◆ Brief ◆
Print out the data below with every line intact.

::: Data to use :::

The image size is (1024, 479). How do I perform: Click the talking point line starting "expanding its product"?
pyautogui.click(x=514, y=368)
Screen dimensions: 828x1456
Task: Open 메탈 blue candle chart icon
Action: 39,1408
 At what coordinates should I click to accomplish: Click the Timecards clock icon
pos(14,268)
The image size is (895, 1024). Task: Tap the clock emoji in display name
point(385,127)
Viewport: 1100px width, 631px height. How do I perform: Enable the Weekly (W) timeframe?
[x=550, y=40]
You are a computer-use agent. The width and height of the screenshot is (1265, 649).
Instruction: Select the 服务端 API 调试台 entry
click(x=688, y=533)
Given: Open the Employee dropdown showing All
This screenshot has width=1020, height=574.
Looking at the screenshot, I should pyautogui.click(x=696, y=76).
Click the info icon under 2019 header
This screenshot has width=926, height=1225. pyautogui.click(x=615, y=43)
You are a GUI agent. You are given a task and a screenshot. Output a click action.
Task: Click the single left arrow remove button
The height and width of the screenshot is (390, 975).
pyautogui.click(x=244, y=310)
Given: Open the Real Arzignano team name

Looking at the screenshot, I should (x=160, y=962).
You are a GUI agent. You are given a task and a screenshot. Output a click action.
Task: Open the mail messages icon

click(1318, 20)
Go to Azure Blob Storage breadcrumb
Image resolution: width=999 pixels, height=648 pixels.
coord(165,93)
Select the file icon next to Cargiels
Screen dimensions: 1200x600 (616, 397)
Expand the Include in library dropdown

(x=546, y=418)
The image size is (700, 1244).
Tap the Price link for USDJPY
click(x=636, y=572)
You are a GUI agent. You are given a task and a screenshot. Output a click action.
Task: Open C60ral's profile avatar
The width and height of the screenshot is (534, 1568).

:::

◆ Answer box ◆
The image size is (1024, 479). How do I perform: Click the talking point line starting "expanding its product"?
pyautogui.click(x=514, y=368)
Screen dimensions: 828x1456
Task: Open 메탈 blue candle chart icon
Action: 39,1408
 At what coordinates should I click to accomplish: Click the Timecards clock icon
pos(14,268)
The image size is (895, 1024). Task: Tap the clock emoji in display name
point(385,127)
Viewport: 1100px width, 631px height. How do I perform: Enable the Weekly (W) timeframe?
[x=550, y=40]
You are a computer-use agent. The width and height of the screenshot is (1265, 649).
Instruction: Select the 服务端 API 调试台 entry
click(x=688, y=533)
Given: Open the Employee dropdown showing All
This screenshot has width=1020, height=574.
Looking at the screenshot, I should pyautogui.click(x=696, y=76).
Click the info icon under 2019 header
This screenshot has width=926, height=1225. pyautogui.click(x=615, y=43)
You are a GUI agent. You are given a task and a screenshot. Output a click action.
Task: Click the single left arrow remove button
The height and width of the screenshot is (390, 975).
pyautogui.click(x=244, y=310)
Given: Open the Real Arzignano team name

Looking at the screenshot, I should (x=160, y=962).
You are a GUI agent. You are given a task and a screenshot. Output a click action.
Task: Open the mail messages icon

click(1318, 20)
Go to Azure Blob Storage breadcrumb
Image resolution: width=999 pixels, height=648 pixels.
coord(165,93)
Select the file icon next to Cargiels
Screen dimensions: 1200x600 (616, 397)
Expand the Include in library dropdown

(x=546, y=418)
The image size is (700, 1244).
Tap the Price link for USDJPY
click(x=636, y=572)
You are a GUI agent. You are given a task and a screenshot. Output a click action.
Task: Open C60ral's profile avatar
The width and height of the screenshot is (534, 1568).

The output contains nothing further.